Use the following recommendations as a starting point. Your requirements might differ from the architecture described here.
  • VCN

    When you create a VCN, determine the number of CIDR blocks required and the size of each block based on the number of resources that you plan to attach to subnets in the VCN. Use CIDR blocks that are within the standard private IP address space.

    Select CIDR blocks that don't overlap with any other network (in Oracle Cloud Infrastructure, your on-premises data center, or another cloud provider) to which you intend to set up private connections.

    After you create a VCN, you can change, add, and remove its CIDR blocks.

    When you design the subnets, consider your traffic flow and security requirements. Attach all the resources within a specific tier or role to the same subnet, which can serve as a security boundary.

  • Security

    The production EBS and SOA systems are hosted within a customer managed OCI compartment, with the security posture shared by the customer. The intention is to replicate the security posture of the environment, including security lists and network topology, in the Cyber Recovery Tenancy. Access management in the Cyber Recovery Tenancy will differ from the production tenancy, with no IAM integration with the customer's Active Directory solution.

    Access to the clean rooms, Blue and Red, will be restricted and all ingress will be routed via Bastion/Jump servers which are dedicated to that role. This access will only be enabled during a test window and will be removed once testing is completed in Red Room while Blue Room can be accessed daily.

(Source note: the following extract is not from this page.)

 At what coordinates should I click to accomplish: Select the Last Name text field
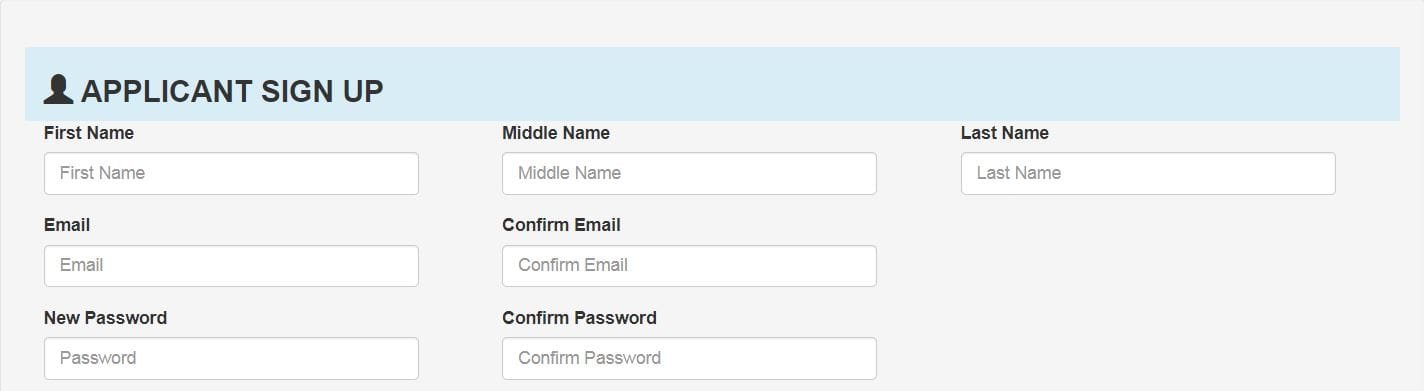[1148, 173]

Access to the Blue room will be restricted to the nominated Cyber Recovery Managed Service Partner, while access to the Red room will be restricted to the nominated Managed Service Partner and key staff.

    Inbound Access via the IPsec/VPN Tunnel to the Cyber Recovery Tenancy will be available for Blue Room on a daily basis, whereas access to Red Room will be completely blocked during normal operation and will only be opened to predefined IP addresses during a Red Room testing event.

    Outbound access via the IPsec/VPN Tunnel from the Cyber Recovery Tenancy will be completely blocked. Access from the Cyber Recovery Tenancy to the Production Tenancy will only be in place during the synchronization of backup files and outside these periods this access will be prevented by removal of the policy. There will be no inbound or outbound internet access to the Cyber Recovery Tenancy.

  • Cloud Guard

    Clone and customize the default recipes provided by Oracle to create custom detector and responder recipes. These recipes enable you to specify what type of security violations generate a warning and what actions are allowed to be performed on them. For example, you might want to detect Object Storage buckets that have visibility set to public.

    Apply Cloud Guard at the tenancy level to cover the broadest scope and to reduce the administrative burden of maintaining multiple configurations.

    You can also use the Managed List feature to apply certain configurations to detectors.

  • Network security groups (NSGs)

    You can use NSGs to define a set of ingress and egress rules that apply to specific VNICs. We recommend using NSGs rather than security lists, because NSGs enable you to separate the VCN's subnet architecture from the security requirements of your application.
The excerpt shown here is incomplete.